4. The support structure of claim 1, wherein the plurality of
second continuous resistive metal elements comprise a plurality of
metal filings.
5. The support structure of claim 1, wherein at least one of the
first and the second continuous resistive metal elements comprise a
continuous mesh.
6. The support structure of claim 1, wherein at least one of the
first and second continuous resistive metal elements is a
continuous mesh layer and at least a part of the continuous mesh
layer is attached to a surface of the insulating layer.
7. The support structure of claim 1, wherein the support structure
comprises a first support structure portion and a second support
structure portion and wherein at least one of the first and second
continuous resistive metal elements is a continuous mesh layer
located between the first support structure portion and the second
support structure portion.
8. The support structure of claim 1, wherein the insulating layer
is not electrically conductive.
9. An exhaust system comprising at least one emission treatment
component support structure according to claim 1.
10. A vehicle comprising at least one of the emission treatment
component support structures of claim 1.
Description
BACKGROUND
The present disclosure relates to an emission treatment component
support structure and, more particularly, but not exclusively, to
systems and methods related to emission treatment component support
structures for exhaust systems comprising means to heat the support
structure.
SUMMARY
The need for reduced engine emissions has led to engine exhaust
systems that comprise emission treatment components, such as
catalytic converters, particle filters and NOx traps. These
emission treatment components are located within a
structure/housing in the exhaust system, such as a can that is
designed to contain and direct exhaust gases over and/or through
the emission treatment component. A support structure, such as a
support mat, is typically used to hold the emission treatment
component in a desired location within the exhaust system (e.g.,
in-between the inner wall of a can and the surface of the emission
treatment component).
The performance of an emission treatment component is commonly
improved when the exhaust system is at a higher temperature or heat
is applied to the emission treatment component. For example, a
catalytic converter is more efficient at reducing pollutants at
higher temperatures, and particulates entrapped in a particle
filter can be burnt off by heating the particulate filter. However,
inclusion of a heater element for heating the emission treatment
component typically adds cost and increases complexity and the
package size of the exhaust system.
In view of the foregoing, the present disclosure provides an
emission treatment component support structure that improves the
performance of an emission treatment component supported thereby
and that is less complex and expensive than conventional
systems.

★ ★ ★ ★ ★

▶ **AIM OF THE EXERCISE**:
Translate this sentence from the patent text into French: "The performance of an emission treatment component is commonly improved when the exhaust system is at a higher temperature or heat is applied to the emission treatment component." The listing comes from a source unrelated to the patent text.

▶ **DATA SEGMENT**:
★ ★ ★ ★ ★

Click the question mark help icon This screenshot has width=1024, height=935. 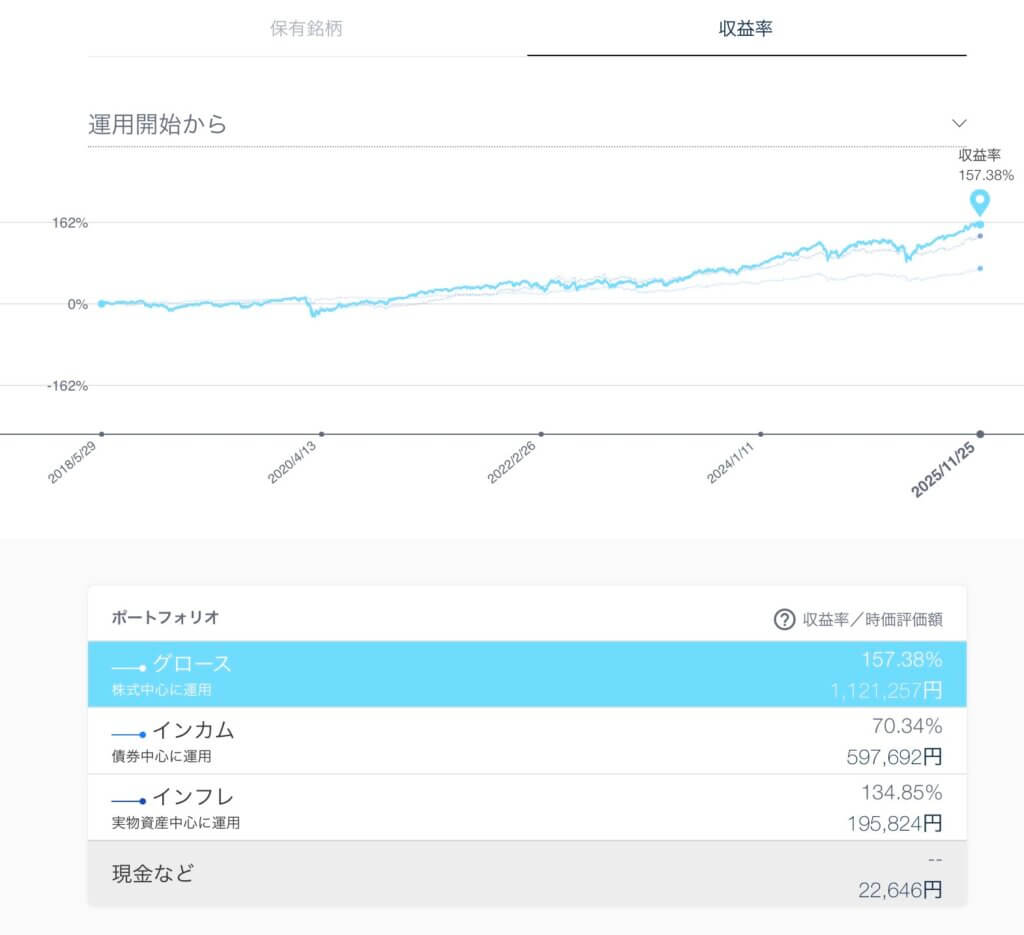coord(784,619)
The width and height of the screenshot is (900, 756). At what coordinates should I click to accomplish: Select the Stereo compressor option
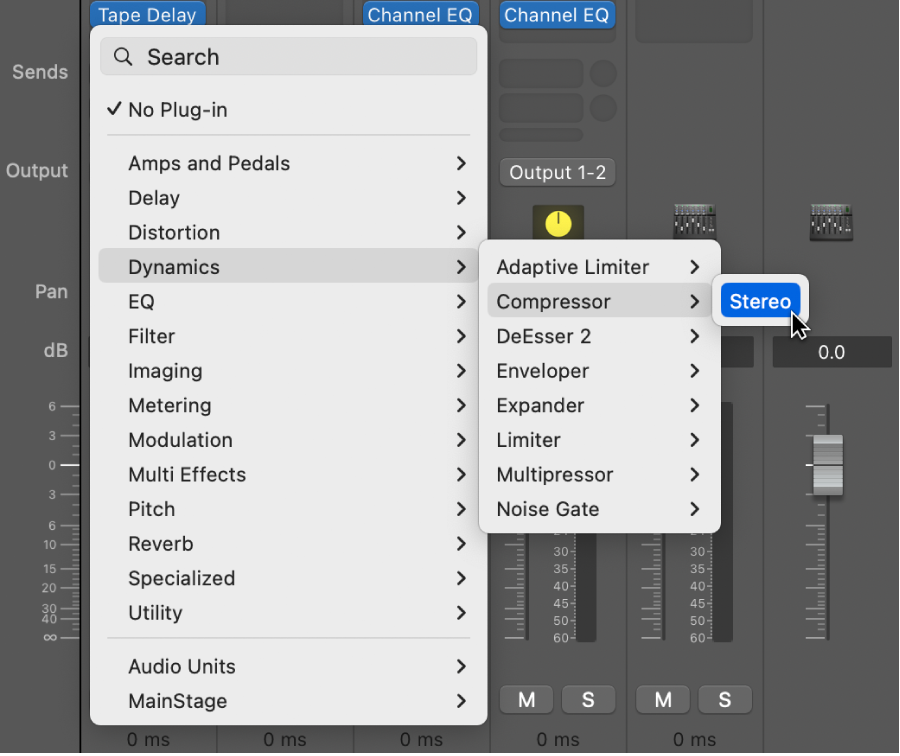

★ ★ ★ ★ ★

▶ **FULL SOLUTION**:
Les performances d'un composant de traitement des émissions sont généralement améliorées lorsque le système d'échappement est à une température plus élevée ou que de la chaleur est appliquée au composant de traitement des émissions.